*** Excerpted passage Section Begins ***
Visitor Classification

Every request that reaches the Appear edge is classified in under 50ms using a combination of user-agent analysis, IP reputation data, and behavioral signals.

How classification works

Classification determines which response profile to serve: human, generic crawler, or a named AI system. The decision is made at the edge before any content is fetched, ensuring zero latency impact for human visitors.

Identified AI crawlers

  • OAI-SearchBot / GPTBot — OpenAI crawler roles
  • PerplexityBot — Perplexity AI
  • ClaudeBot / Claude-SearchBot / anthropic-ai — Anthropic / Claude
  • Googlebot and Google-Extended — Google Search and Google AI policy surfaces
  • Bytespider — ByteDance / TikTok AI
  • Other known AI agents — continuously updated

Classification signals

  • User-agent string matching against known crawler signatures
  • IP address cross-referenced against known AI platform ASNs
  • Request pattern analysis (no cookie, no JS, no referrer)
  • Behavioral signals that distinguish automated from human traffic
  • Manual override rules configurable per domain in dashboard

Human traffic handling

Requests classified as human are proxied directly to your origin server with no modification. A human visitor sees exactly what they would see if Appear did not exist. There is no caching, no content modification, and no latency added beyond standard DNS resolution.

Search engine crawlers

Traditional search engine crawlers (Googlebot, Bingbot) are identified separately from AI crawlers. Googlebot renders JavaScript and sees your real site as-is. It is not served pre-rendered content. Your traditional search rankings are determined entirely by what Googlebot sees, which is unchanged by Appear.
*** Excerpted passage Section Ends ***
# [What this exercise asks]
a – In the visitor classification text, what three response profiles can classification choose between?
b – Reproduce word for word everything in the visitor classification text from "Every request that" down to "and behavioral signals.".
*** Entries provided Section Begins ***
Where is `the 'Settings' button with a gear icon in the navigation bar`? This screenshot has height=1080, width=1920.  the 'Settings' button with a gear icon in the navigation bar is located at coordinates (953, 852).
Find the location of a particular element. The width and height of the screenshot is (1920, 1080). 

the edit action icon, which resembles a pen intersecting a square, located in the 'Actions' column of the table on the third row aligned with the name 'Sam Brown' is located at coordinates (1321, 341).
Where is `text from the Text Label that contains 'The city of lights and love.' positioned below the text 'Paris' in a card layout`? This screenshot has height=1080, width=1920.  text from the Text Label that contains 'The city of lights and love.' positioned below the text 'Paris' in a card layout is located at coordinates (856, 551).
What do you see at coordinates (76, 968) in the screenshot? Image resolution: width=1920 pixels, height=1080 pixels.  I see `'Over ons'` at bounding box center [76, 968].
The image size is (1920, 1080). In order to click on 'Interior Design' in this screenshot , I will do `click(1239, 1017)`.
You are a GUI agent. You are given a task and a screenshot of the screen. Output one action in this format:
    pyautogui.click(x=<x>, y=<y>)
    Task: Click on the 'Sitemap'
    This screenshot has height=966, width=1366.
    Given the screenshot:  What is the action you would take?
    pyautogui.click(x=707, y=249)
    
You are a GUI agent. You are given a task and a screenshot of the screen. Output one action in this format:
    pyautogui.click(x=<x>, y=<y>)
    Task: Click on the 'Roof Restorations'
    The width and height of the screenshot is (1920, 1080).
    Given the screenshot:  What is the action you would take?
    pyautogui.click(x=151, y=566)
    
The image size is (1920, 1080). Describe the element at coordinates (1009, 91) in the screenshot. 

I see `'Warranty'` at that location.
*** Entries provided Section Ends ***
# [Expected results]
a – Human, generic crawler, or a named AI system.

b –
Every request that reaches the Appear edge is classified in under 50ms using a combination of user-agent analysis, IP reputation data, and behavioral signals.